When I came to Kenya a week ago, I never imagined that my kinship to the 2012 elections and the women candidates running would grow as quickly as it has. With every new phone conversation, coffee meeting, or impromptu introduction, I become more intrigued by the election process in Kenya and the prospects for women, youth and disability candidates’ inclusion in the government under the new constitution.
My vocabulary is quickly expanding---Merry-Go-Rounds(a common way to pool resources to fund initiatives/projects), Flashing(in reference to how people in Kenya give each other their cell phone numbers), and the intriguing concept of Devolution. Devolution, or the move from only federal government to one in which 47 new county governments in Kenya will play equally important roles as the parliament, has become the everyday conversation in the news and on the streets. Not only will Kenya expand the number of elected seats it needs to fill in 2011, but will also be expected to meet the mandates of a new Constitution.
What is unique about the new Kenyan constitution is the special emphasis that it places on ensuring that no gender occupies more than 2/3rds of county or parliamentary seats. Stipulations in the Constitution create special seats for women, youth and disability candidates. From the perspective of a young American, this is quite astounding. These special positions, along with the 2/3rds gender limit, are mobilizing many more women candidates to consider running for office.
With great opportunity, also comes great challenge. Even with designated seats, women face deceptively difficult cultural and social barriers to getting elected to office in Kenya. In conversation with both men and women, currently elected and potential candidates, I have learned that winning a seat in parliament or in one of the many new seats created at the county level will take party participation, money and resources, passion for issues that will mobilize voters, and the resilience to weather through the turbulence of the “rough and tumble” campaigns that have in the past rigged candidates out of nominations, inflicted physical violence, and resulted in the “buying of votes”.
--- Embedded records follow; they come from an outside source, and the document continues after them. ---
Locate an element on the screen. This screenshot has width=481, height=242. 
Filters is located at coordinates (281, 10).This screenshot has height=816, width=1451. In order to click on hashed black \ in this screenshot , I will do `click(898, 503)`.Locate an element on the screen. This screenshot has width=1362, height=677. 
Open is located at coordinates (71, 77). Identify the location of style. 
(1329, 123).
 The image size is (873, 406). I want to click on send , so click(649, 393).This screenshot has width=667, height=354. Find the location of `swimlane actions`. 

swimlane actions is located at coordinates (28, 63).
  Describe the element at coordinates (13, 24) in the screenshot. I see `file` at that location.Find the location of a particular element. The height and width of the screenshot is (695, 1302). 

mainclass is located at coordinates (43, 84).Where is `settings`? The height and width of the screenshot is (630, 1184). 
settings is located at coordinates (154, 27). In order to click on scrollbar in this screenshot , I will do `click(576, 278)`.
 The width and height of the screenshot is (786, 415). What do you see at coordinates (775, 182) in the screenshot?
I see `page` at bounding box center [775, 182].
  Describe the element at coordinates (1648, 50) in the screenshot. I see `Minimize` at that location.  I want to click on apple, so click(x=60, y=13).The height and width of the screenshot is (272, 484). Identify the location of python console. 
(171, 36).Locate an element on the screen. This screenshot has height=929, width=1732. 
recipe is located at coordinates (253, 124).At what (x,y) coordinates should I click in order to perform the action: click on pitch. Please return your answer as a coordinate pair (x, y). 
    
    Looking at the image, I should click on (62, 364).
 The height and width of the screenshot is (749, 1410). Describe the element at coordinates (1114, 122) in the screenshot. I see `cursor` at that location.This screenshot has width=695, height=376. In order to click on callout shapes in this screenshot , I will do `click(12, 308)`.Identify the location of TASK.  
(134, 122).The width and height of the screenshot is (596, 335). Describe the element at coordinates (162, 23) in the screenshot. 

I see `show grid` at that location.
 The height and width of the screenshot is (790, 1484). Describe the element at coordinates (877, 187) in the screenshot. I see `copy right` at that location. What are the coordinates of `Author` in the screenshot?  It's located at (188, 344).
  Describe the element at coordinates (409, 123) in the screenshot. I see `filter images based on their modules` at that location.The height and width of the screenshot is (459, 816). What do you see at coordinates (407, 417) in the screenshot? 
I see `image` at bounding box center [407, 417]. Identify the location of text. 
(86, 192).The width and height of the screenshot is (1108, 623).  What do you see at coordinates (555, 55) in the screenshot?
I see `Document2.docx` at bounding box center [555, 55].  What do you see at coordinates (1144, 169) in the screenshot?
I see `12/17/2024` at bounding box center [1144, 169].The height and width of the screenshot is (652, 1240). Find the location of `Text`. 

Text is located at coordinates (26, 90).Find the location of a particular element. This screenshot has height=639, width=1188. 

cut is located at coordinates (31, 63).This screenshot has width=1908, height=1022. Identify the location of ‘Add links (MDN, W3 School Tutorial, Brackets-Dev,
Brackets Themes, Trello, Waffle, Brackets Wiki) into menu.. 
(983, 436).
Although the above aforementioned challenges are unique, they are not so different from the ones that withhold women in the United States from choosing to run for office. As caregivers and mothers, we often leave the “dirty” world of politics to the men. As I have heard repeated many times this week and in other forums, “elected women care about issues and elected men care about power and money.” If more women were involved in governance in a place in Kenya, perhaps more rural villages would have clean drinking water (the number one priority of rural women), and the halls of Parliament held more accountable to the promises its leaders make to people it is intended to serve.
Over the next five weeks, my journey continues. More formal video interviews with my initial group of women candidates, a training for young women leaders, as well as a criss-crossing journey across Kenya to visit and photograph the candidates in their the diverse constituencies.